*Supplied material*:

^^^^

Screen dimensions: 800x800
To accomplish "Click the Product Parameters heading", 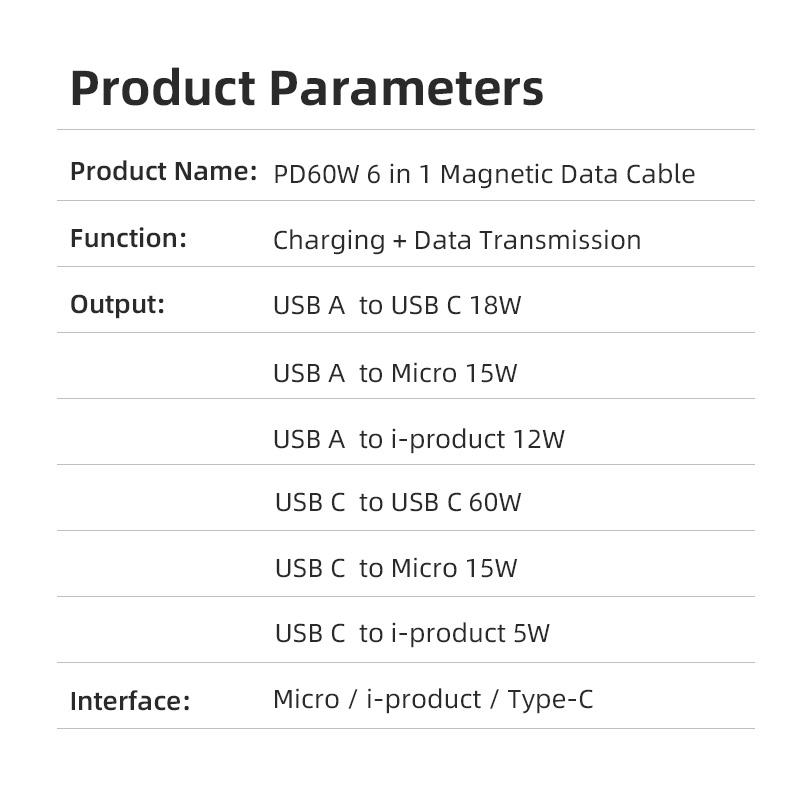I will 306,88.
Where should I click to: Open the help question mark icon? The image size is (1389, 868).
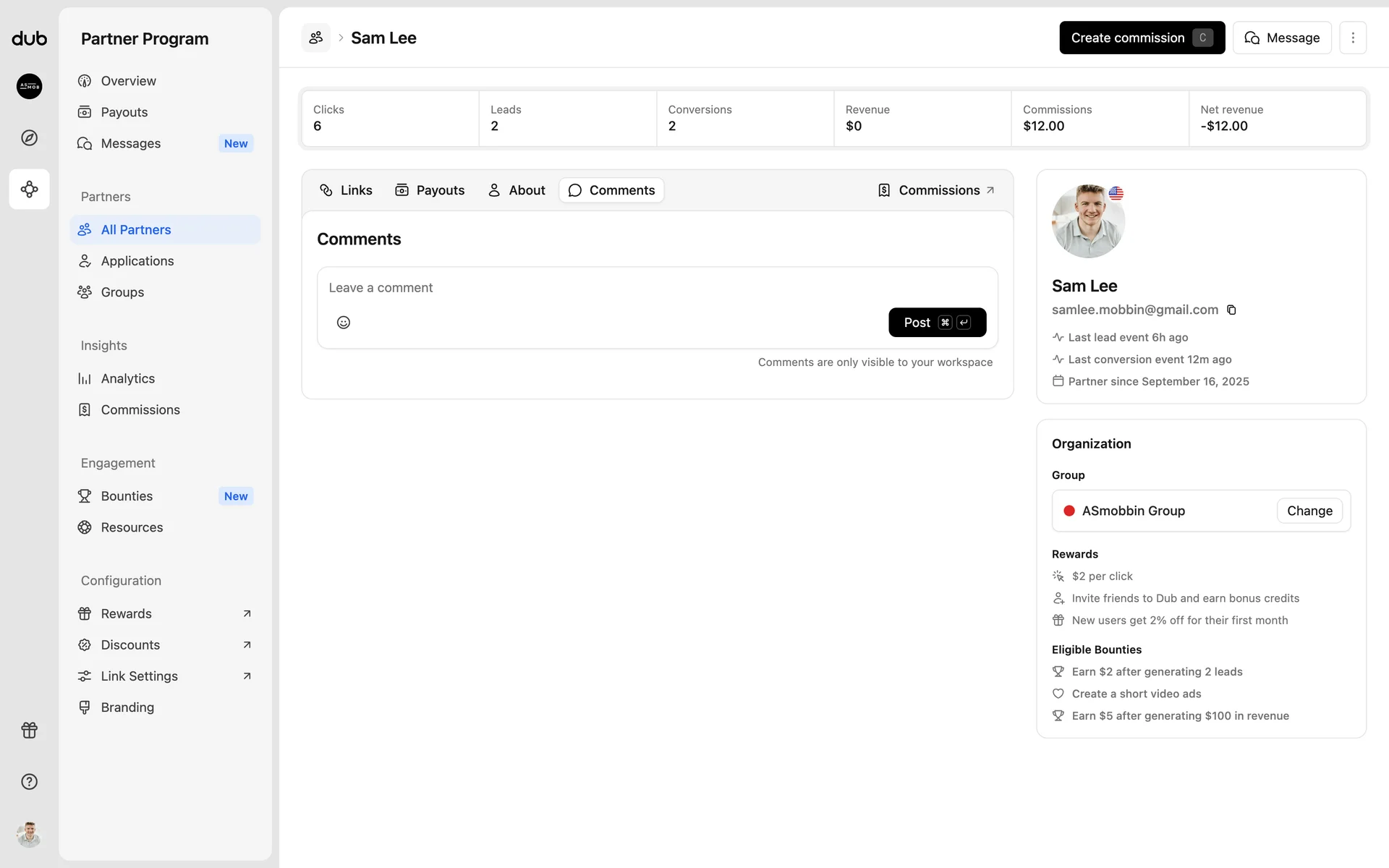[x=30, y=781]

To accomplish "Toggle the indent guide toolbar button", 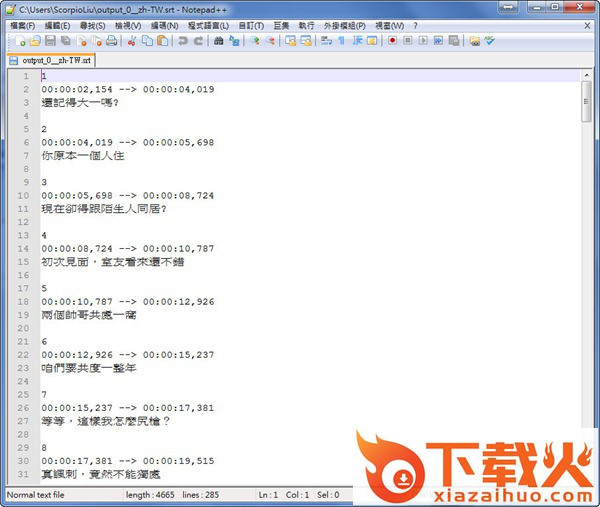I will tap(356, 41).
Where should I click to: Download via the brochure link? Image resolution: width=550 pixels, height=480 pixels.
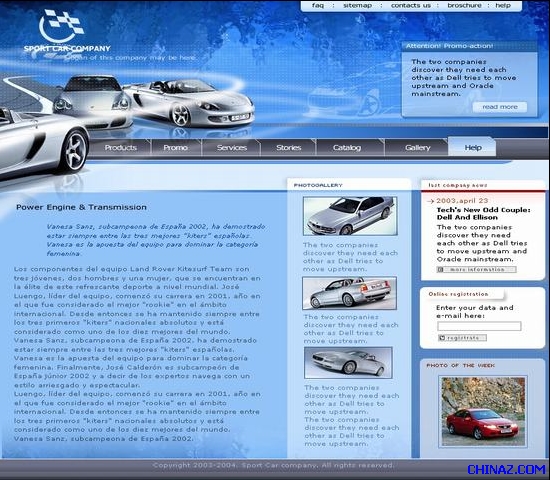(x=464, y=6)
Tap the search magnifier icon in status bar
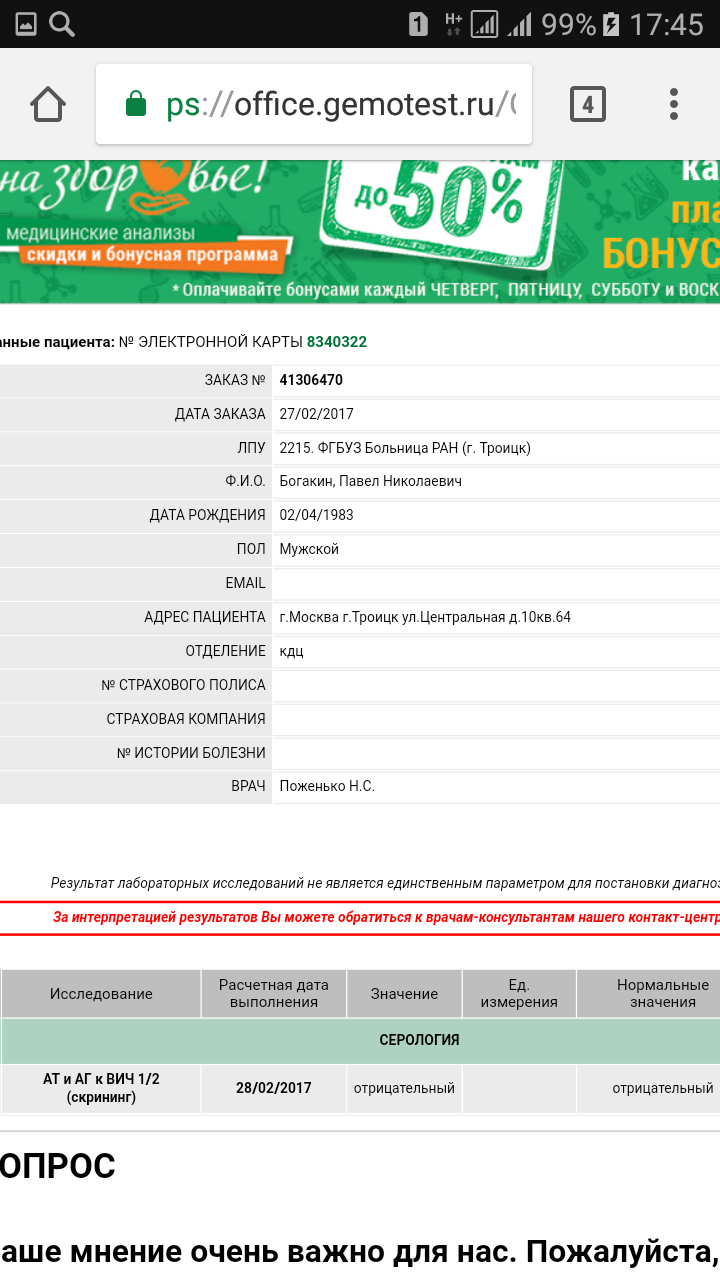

^^^^

*What is asked*:
Return each line of the items above that contains the word "Where".

*The response*:
Where should I click to: Open the help question mark icon? The image size is (1389, 868).
Where should I click to: Download via the brochure link? Image resolution: width=550 pixels, height=480 pixels.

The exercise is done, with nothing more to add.